Who now after reading the tale of the Parish Boy’s Progress could forget such distinct and peculiar individuals of such a unique countenance as the kind-hearted Oliver Twist, or the distressing and pitiable prostitute Nancy, or the grim and menacing Bill Sikes, or the crafty and zealous Artful Dodger, whose shabby clothes and light fingers are that of legend?

And if you intend to fully immerse your feet into the boots of men who were poorly and unjustly subject to the often invisible yet ever insidious prejudices that were instilled into their bones like the marrow, you need look no further than in Chuck’s devilish and altogether hideous depiction of the slithery and cantankerous Fagin, or as he is so ludicrously and unashamedly named by Chuck on numerous accounts, appropriately, or if you so choose to say inappropriately, “The Jew”, whose slimy appearances across this work of satirical fiction are so villainous and sneaky in nature and dripping with a viscous coating of antisemitism that has since been laid bare by many critics for decades, with no attempt from the author to even try to cover up such blatant brushstrokes of racial slander, that it is to the dear reader most utterly hilarious in nature to read it straight from the horses prejudicial mouth.

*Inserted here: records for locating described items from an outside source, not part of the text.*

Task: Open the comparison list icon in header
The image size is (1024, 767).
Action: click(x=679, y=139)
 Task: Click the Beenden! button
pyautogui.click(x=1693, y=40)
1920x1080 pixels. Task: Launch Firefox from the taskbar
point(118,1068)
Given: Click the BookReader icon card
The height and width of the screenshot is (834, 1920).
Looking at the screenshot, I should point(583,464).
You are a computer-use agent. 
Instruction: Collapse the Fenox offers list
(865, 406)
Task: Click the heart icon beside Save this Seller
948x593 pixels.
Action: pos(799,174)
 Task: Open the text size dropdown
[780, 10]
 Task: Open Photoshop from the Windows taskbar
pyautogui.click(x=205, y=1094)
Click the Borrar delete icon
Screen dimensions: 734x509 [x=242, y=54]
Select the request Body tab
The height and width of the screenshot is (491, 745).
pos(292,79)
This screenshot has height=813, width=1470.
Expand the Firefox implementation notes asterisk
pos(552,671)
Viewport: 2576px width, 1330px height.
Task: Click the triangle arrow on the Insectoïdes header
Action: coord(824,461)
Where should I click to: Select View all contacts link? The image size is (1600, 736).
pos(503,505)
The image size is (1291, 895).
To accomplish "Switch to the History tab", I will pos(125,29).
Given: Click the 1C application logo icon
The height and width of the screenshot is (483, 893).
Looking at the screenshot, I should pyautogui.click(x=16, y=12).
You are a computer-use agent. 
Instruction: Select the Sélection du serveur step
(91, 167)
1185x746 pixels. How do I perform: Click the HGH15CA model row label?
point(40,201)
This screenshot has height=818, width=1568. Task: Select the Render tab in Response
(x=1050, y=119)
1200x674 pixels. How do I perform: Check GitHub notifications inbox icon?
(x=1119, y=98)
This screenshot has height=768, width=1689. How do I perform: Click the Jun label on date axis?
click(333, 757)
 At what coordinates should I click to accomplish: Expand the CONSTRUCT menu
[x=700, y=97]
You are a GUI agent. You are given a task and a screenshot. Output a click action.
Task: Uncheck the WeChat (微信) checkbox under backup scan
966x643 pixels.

By this point you should also note how I, much like our friend and pillow fluffer Chuck, have developed a tendency across this written essay to hold the sentence hostage for as long as I feasibly can while making the very best of friends with the virtuous and ever continuous source of salvation for our extended paragraphs of literate bile, the comma, which henceforth must be abused until it is battered and blue and has left the mental lungs of a readers brain gasping for air as if they were to have been submerged into the depths of our own continuous stream of misshapen and festering consciousness. And if you so dearly wish, for whatever absurd reason in this the year of our lord the twenty-second year of the new millennium, to honour and truly encapsulate the style and impetuous scribble of Mr Chuck himself, I strongly suggest from one who was subject to his style from page one to page four-hundred and fifty-five, that you also include this piece of advice into your own work and put it to good use, if such a thing is possible.

Furthermore, you should also make no attempt to readjust your plot into one that is fluid and easy to read without major jumps and bounds across the infinite strings of the incoherent spiderweb of characters and plot points, drawn together by nothing more than sheer coincidence and luck.

Should the separate scenes and chapters be tied by some integral pattern, and clues to location and point of view weaved in seamlessly so as to help the dear reader understand that the change in curtain to a different scene is relevant?

Not at all.

Should we remain silent as an author in order to retain immersion for our dear reader and trust in their intelligence to follow along with a well structured and totally not slapped together sequence of events that would otherwise make no sense if not outright talked about out loud under fear that we have confused the reader beyond a reasonable doubt?

Not at all.

Should we, not only, make no attempt to review or reanalyse the structure of our written plot and prose, but also state that you are extremely aware of these faults and flaws and not only further put aside any endeavour to fix it, but then boldly and proudly admit to being wholly and terrifyingly guilty of such matters while breaking, shattering, ripping, tearing and grinding and washing away the last remains of the fourth wall via the frequent and irritating communications to the reader directly to explain to them the reasoning for your haphazard storytelling and thus duly break, shatter, rip, tear and grind and wash away their immersion into the story you’ve tried so hard to pull them into?

Why of course, because then you have truly mastered how to write like Chuck.

But one must the wonder, of course, why he is considered the greatest of his time, nay of all time?

Thank you for reading and have a beautiful day!